** DESCRIPCIÓN DE LA TAREA **
Responda estas preguntas con lo que dice la columna:
1. ¿Cuántos puntos ganó la tendencia a la abstención en las elecciones al Parlamento Europeo?
2. ¿De qué orientación son los diputados europeos que eligen los que votan?
3. ¿Cuál es el otro déficit de la izquierda que señala el autor?

** FRAGMENTO PARA LEER **
Opinión / Columna
 
Enrique Hett 
Participación minoritaria (El mundo al vuelo)
Organización Editorial Mexicana
9 de junio de 2009

  La primera observación sobre las elecciones al Parlamento Europeo del domingo, es que la tendencia a la abstención ganó más de dos puntos. La segunda, que la derecha confirmó su dominación. En otras palabras, durante la crisis, las tendencias de fondo persisten.

Son muchos los que piensan que la gente debería votar por la izquierda en tiempos de crisis, porque la crisis muestra los graves defectos de las políticas de derecha que la causaron. Poco importa, los que votan, eligen diputados europeos de centroderecha.

Lo que explica lo anterior, es sin duda que la izquierda no tiene gran cosa que proponer. Todas sus ideas, se las ha expropiado la derecha en el poder. Todo lo que podría proponer la izquierda en materia de regulación, intervención, subvención, expropiación, lo practica la derecha.

Aquí entra en juego el otro déficit de la izquierda, que es su incapacidad para atraer y conservar electores de las capas populares. La derecha no tiene ningún empacho en combatir, con grandes declaraciones, la inseguridad, que la izquierda combate también, pero con mala conciencia. Tampoco tiene la derecha ningún reparo en combatir duramente la inmigración, contrariamente a la izquierda que la combate, también con mala conciencia. No tiene la derecha ningún prurito que le impida halagar el nacionalismo y en algunos casos hasta la xenofobia de su electorado popular para, reconfortarlo de su dura suerte, lo que la izquierda no hace. Y, es el problema, porque las capas populares son las que sufren más de la inseguridad cotidiana, de los problemas que provoca la inmigración y son las que están más apegadas a su identidad nacional.

** EXTRACTOS DE DATOS **

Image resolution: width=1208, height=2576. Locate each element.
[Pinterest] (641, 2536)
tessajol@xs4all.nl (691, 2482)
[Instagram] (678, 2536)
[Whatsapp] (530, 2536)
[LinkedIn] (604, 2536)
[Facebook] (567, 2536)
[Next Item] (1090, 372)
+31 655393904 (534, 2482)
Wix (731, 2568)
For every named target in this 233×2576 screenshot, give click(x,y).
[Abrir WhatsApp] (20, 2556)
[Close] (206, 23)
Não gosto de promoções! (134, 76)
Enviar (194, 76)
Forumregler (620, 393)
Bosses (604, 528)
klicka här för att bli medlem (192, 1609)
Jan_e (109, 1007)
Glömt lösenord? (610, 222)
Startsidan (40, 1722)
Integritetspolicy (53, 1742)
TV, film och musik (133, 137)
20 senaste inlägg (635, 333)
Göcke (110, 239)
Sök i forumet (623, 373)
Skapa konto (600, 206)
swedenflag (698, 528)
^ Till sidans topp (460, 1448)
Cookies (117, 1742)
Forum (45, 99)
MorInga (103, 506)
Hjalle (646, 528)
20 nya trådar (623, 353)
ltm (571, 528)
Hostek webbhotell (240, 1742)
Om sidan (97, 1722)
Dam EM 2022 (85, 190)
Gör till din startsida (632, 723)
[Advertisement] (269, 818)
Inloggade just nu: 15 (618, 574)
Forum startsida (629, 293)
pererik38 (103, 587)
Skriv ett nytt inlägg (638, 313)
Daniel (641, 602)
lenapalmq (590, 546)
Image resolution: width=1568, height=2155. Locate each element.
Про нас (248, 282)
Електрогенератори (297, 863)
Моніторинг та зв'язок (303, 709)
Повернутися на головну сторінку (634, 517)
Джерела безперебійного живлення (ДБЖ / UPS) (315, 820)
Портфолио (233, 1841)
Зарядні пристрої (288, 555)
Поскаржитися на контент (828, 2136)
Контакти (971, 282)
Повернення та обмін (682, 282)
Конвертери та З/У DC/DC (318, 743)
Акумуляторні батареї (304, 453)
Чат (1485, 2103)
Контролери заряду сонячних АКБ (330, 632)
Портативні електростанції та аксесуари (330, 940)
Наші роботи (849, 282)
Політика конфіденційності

** RESPUESTA **
1. Más de dos puntos.
2. De centroderecha.
3. Su incapacidad para atraer y conservar electores de las capas populares.